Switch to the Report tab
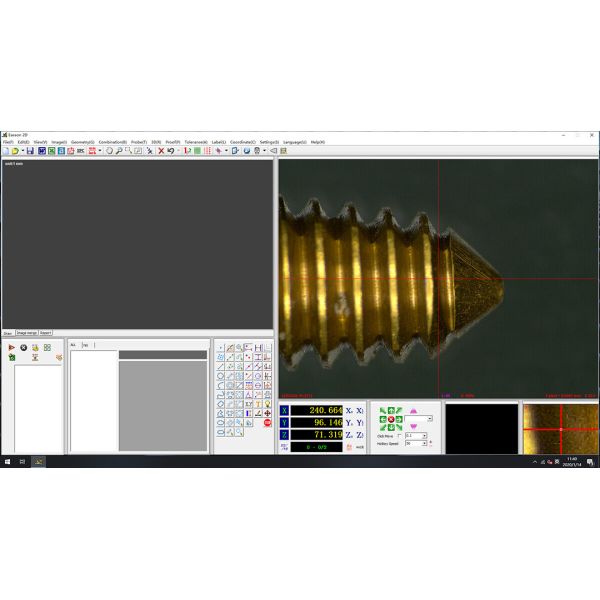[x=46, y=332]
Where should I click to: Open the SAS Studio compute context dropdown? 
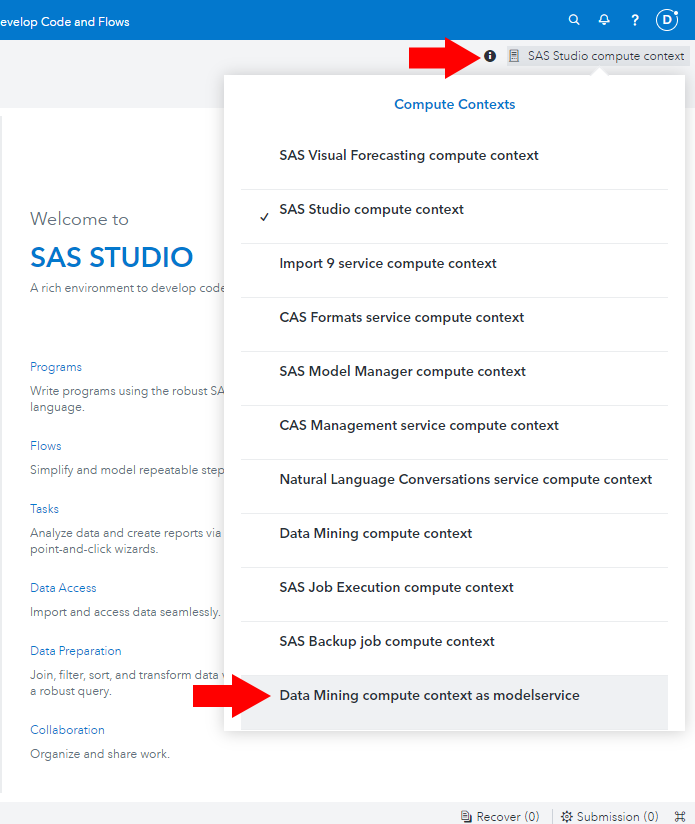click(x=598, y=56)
--
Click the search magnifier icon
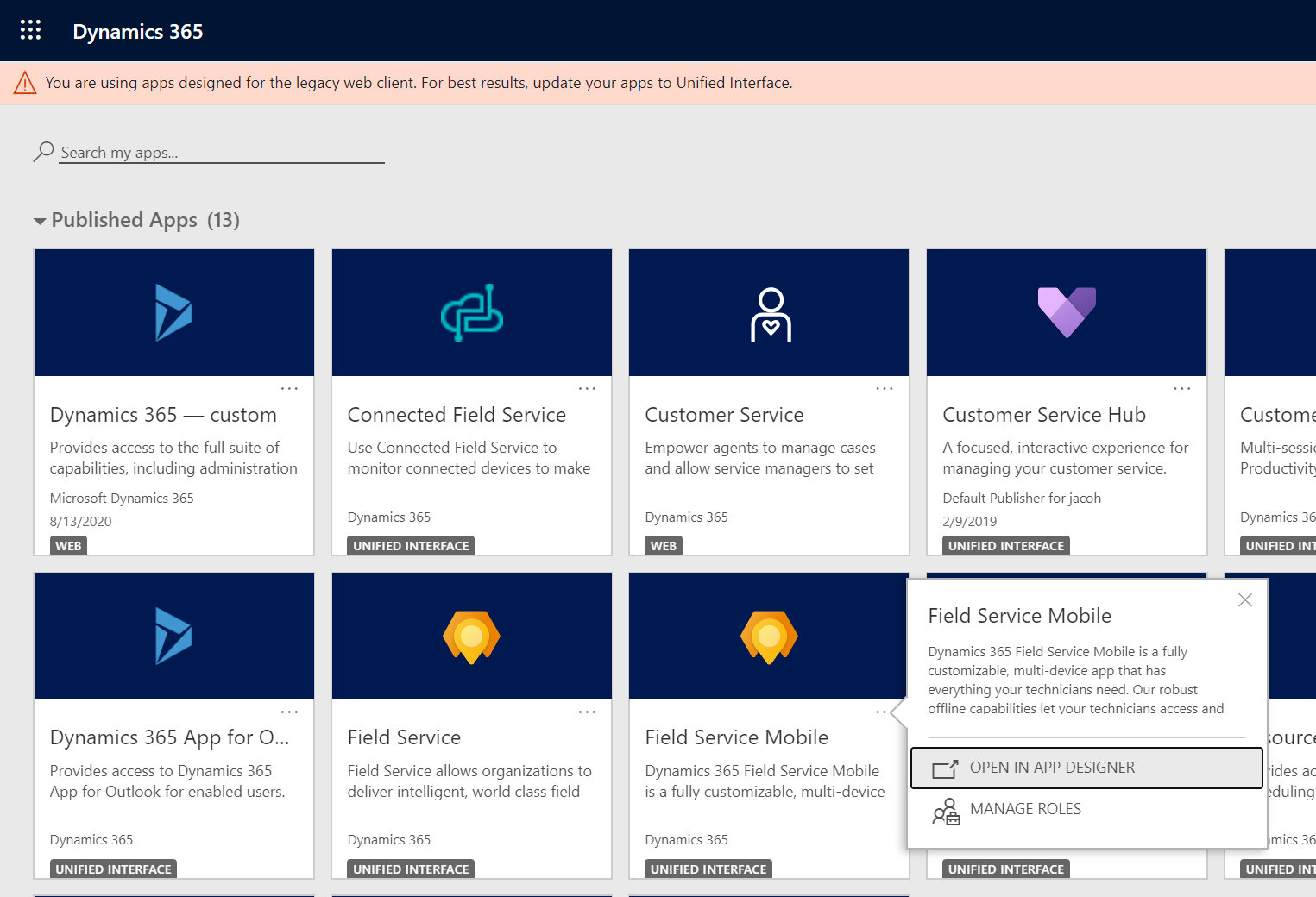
---
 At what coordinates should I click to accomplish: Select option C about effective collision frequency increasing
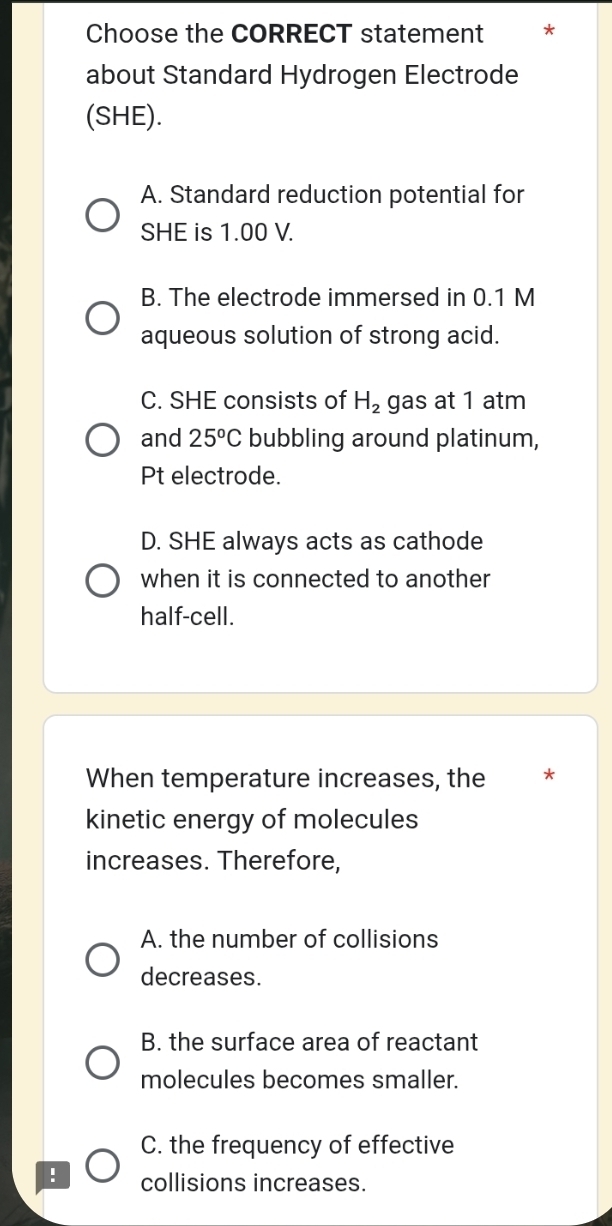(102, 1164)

Exercice court. Recopiez à l'identique le passage allant de la ligne contenant « Where should I » jusqu'à la ligne contenant « click(x=598, y=56) », ces deux lignes comprises, en omettant les images.

Réponse à l'exercice.
Where should I click to: Open the SAS Studio compute context dropdown? 
click(x=598, y=56)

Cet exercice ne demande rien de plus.